Ein Kuss im "Badeparadies Schwarzwald" hat zu einem heftigen Streit zwischen französischen LGBTQ-Influencern und der Thermenbetreiberin geführt. Arno und Léo, die auf Social Media als Paar bekannt sind, berichten von einer Demütigung und Diskriminierung, nachdem sie sich in der Therme geküsst haben sollen. Ihr emotionales Video dazu verbreitet sich derzeit viral und sorgt für landesweite Diskussionen.

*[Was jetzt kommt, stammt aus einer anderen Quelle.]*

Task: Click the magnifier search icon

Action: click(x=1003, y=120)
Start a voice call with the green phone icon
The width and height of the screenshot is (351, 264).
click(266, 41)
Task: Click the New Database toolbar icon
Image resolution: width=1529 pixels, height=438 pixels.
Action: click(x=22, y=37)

Die Vorwürfe der Influencer: Demütigung und homophobe Sprüche
Laut den beiden Franzosen wurden sie nach ihrem Kuss im Badeparadies Schwarzwald von Mitarbeitern angesprochen und schließlich des Geländes verwiesen. Sie behaupten, dabei seien homophobe Sprüche gefallen und sie hätten sich gedemütigt gefühlt. In ihrem viralen Video schildern sie den Vorfall als klaren Fall von Diskriminierung aufgrund ihrer sexuellen Orientierung. Die beiden betonen, dass sie als offen lebendes schwules Paar regelmäßig öffentliche Zuneigung zeigen und dies noch nie zu Problemen geführt habe.

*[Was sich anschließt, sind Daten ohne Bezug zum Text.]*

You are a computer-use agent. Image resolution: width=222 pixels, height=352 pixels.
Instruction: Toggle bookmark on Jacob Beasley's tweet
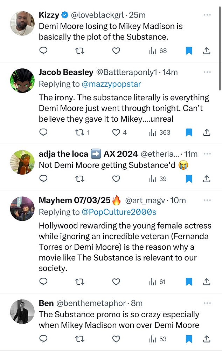(x=189, y=133)
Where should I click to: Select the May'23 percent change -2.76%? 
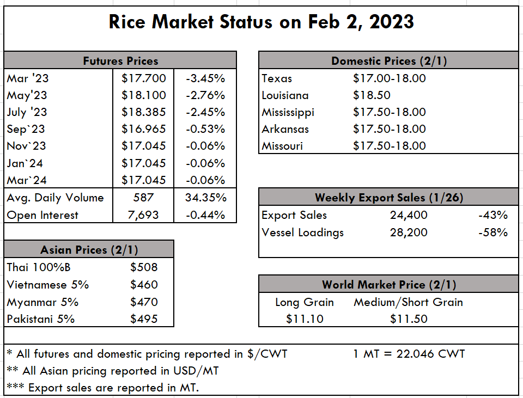tap(205, 95)
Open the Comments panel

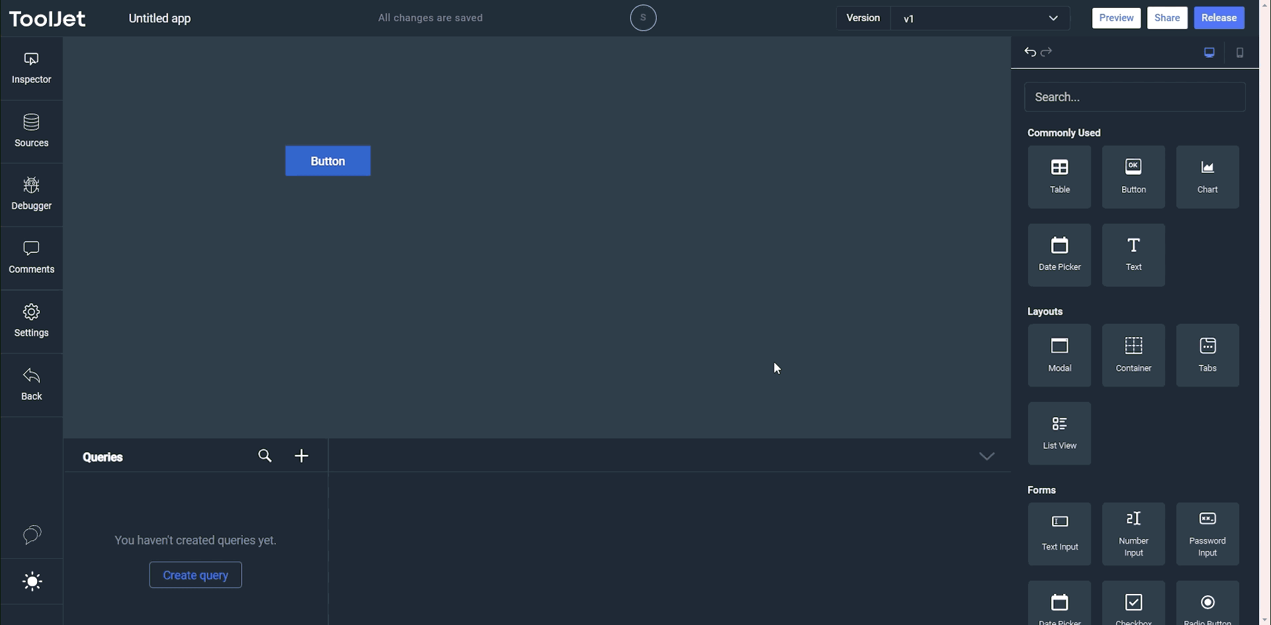[31, 256]
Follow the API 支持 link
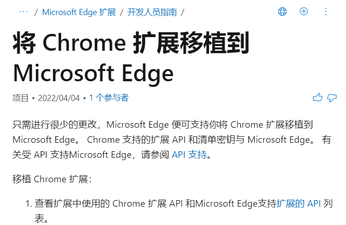The height and width of the screenshot is (225, 346). [189, 155]
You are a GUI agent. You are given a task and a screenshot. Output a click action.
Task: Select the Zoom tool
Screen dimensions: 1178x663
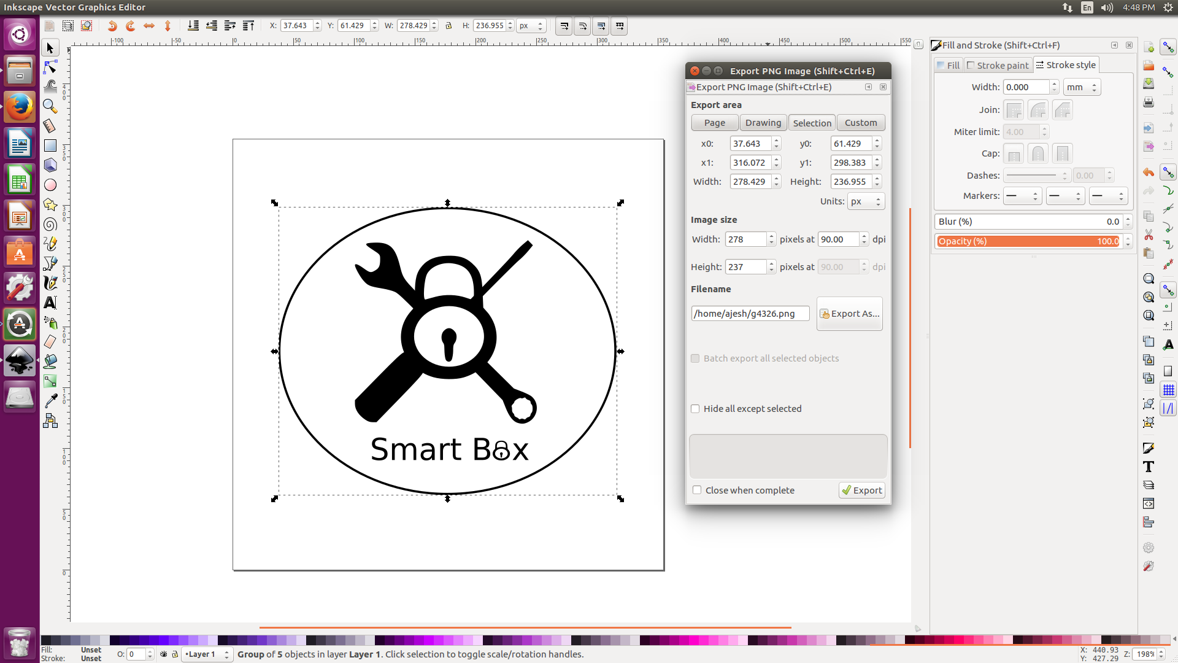[50, 106]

Die Position der Therme: Verweis auf Hausordnungsverstöße
Die Betreiberin des Badeparadies Schwarzwald widerspricht den Vorwürfen entschieden. In einer offiziellen Stellungnahme verweist sie auf "mehrfache Verstöße gegen die Hausordnung" als Grund für den Hausverweis. Konkretisiert wurden diese Verstöße bisher nicht, doch die Therme betont, dass die Entscheidung nichts mit der sexuellen Orientierung der Gäste zu tun habe. Stattdessen werde auf ein respektvolles Miteinander und die Einhaltung der Regeln für alle Besucher gleichermaßen Wert gelegt.
Was über den Abend in der Therme bekannt ist
Bisher liegen nur die gegensätzlichen Schilderungen der Beteiligten vor. Während Arno und Léo von einem isolierten Kuss und anschließender Diskriminierung sprechen, beharrt die Therme auf allgemeinen Hausordnungsverstößen. Unabhängige Zeugen oder Videoaufnahmen aus der Therme wurden bislang nicht öffentlich gemacht. Der Vorfall ereignete sich am Abend des 15. März 2026 und hat seitdem sowohl in sozialen Medien als auch in traditionellen Medien für Aufsehen gesorgt.

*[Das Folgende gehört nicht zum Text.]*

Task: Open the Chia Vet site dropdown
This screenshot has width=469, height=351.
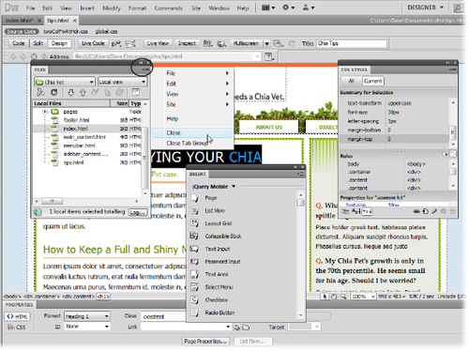Action: [65, 82]
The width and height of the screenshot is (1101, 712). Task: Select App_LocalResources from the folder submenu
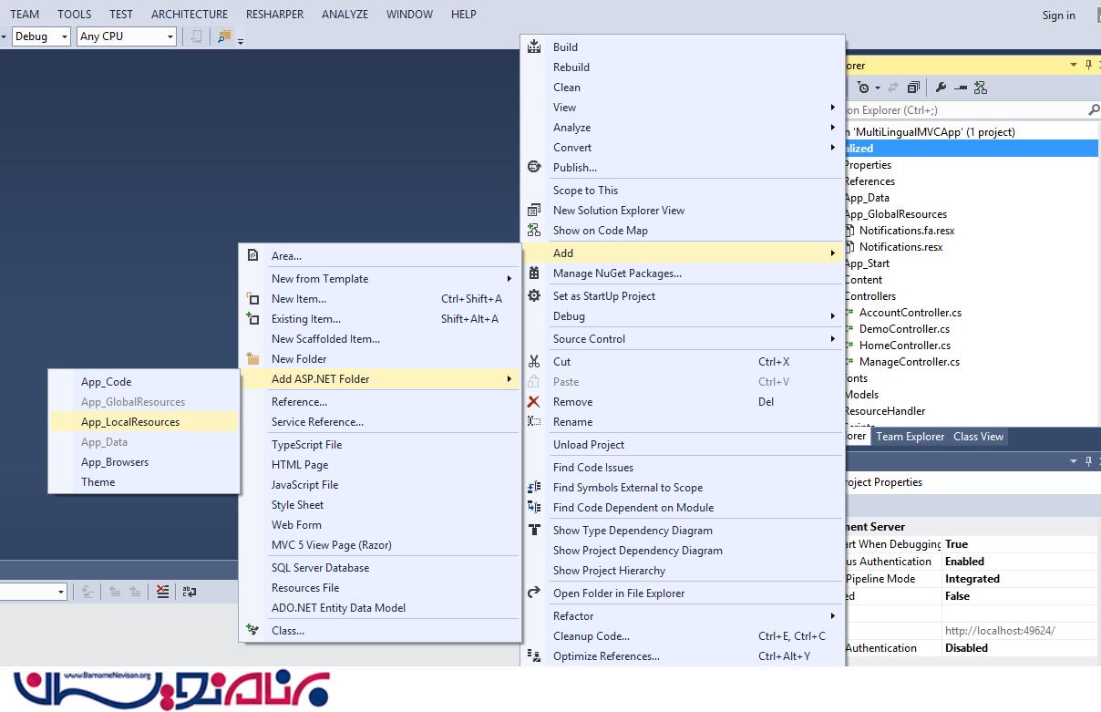pos(130,422)
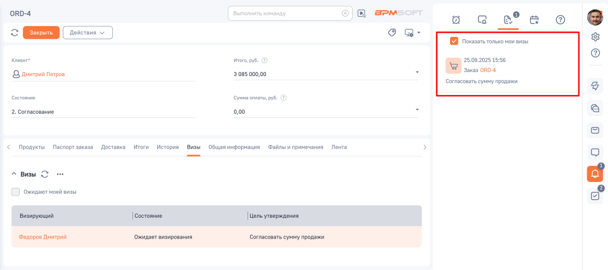
Task: Uncheck Показать только мои визы
Action: [454, 41]
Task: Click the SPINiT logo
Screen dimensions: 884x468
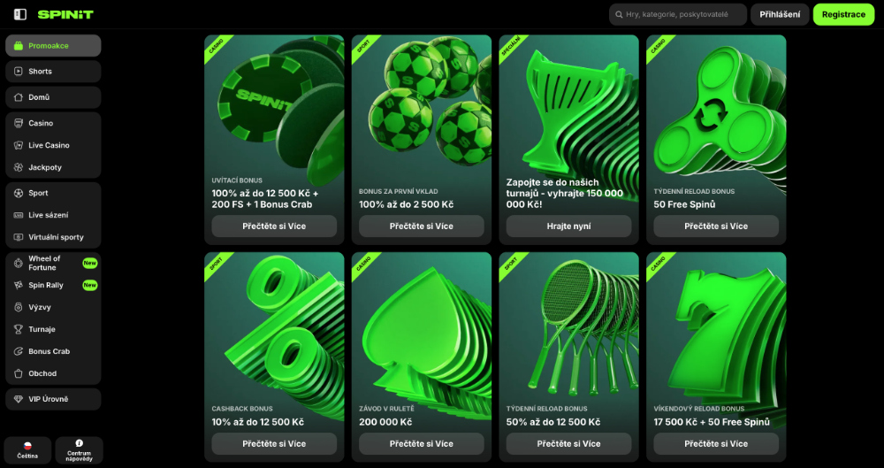Action: click(x=65, y=14)

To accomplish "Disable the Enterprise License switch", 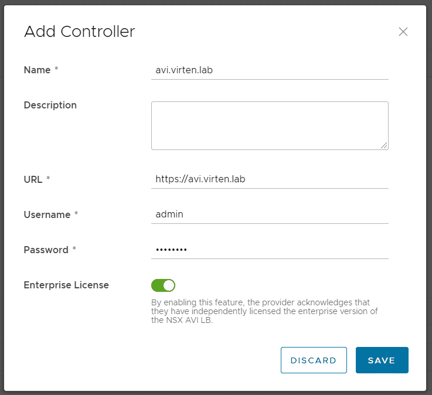I will pos(163,285).
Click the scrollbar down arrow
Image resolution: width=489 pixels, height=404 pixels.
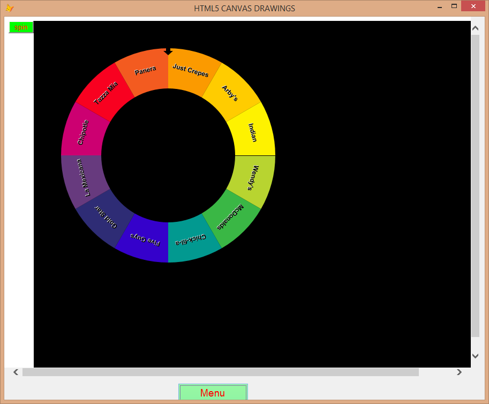click(x=475, y=356)
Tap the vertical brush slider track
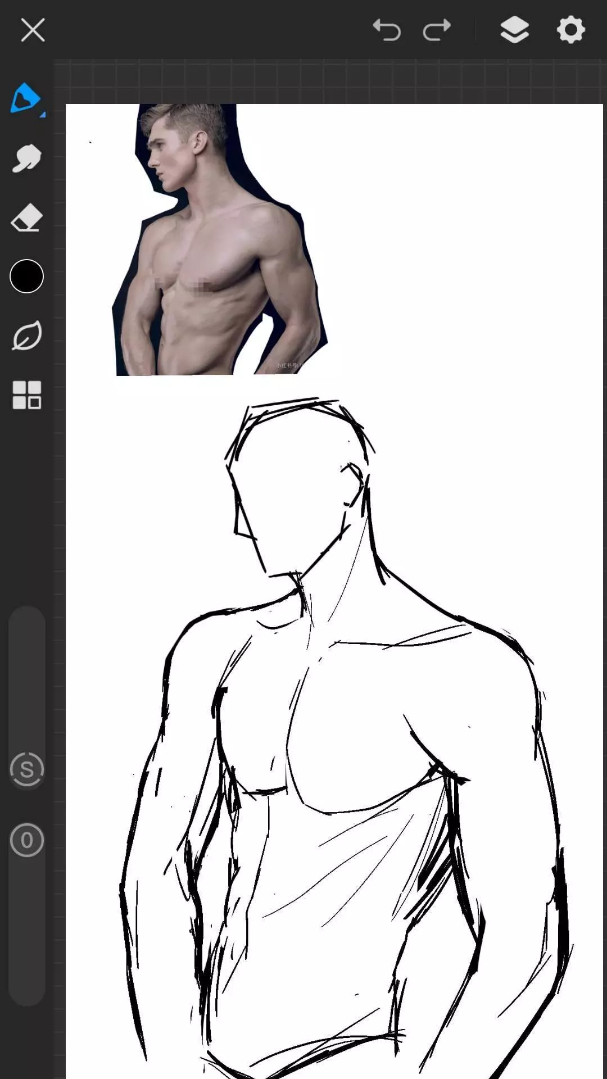 27,674
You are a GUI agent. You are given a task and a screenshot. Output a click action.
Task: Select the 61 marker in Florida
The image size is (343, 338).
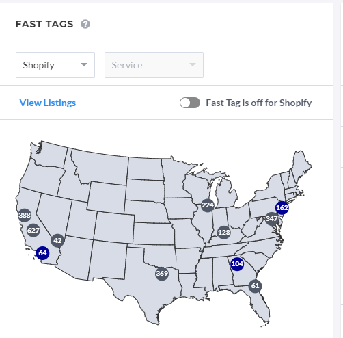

Die Debatte wirft grundsätzliche Fragen zum Umgang mit LGBTQ-Personen in öffentlichen Einrichtungen auf. Während Aktivisten die Therme auffordern, ihre Hausordnung transparent zu machen und Schulungen für Mitarbeiter anzubieten, verteidigen andere Besucher das Recht der Therme, Regeln durchzusetzen – unabhängig von der sexuellen Orientierung der Gäste. Die genauen Umstände des Vorfalls bleiben vorerst ungeklärt, doch der Fall zeigt, wie sensibel das Thema öffentliche Zuneigung und Diskriminierung in Deutschland behandelt wird.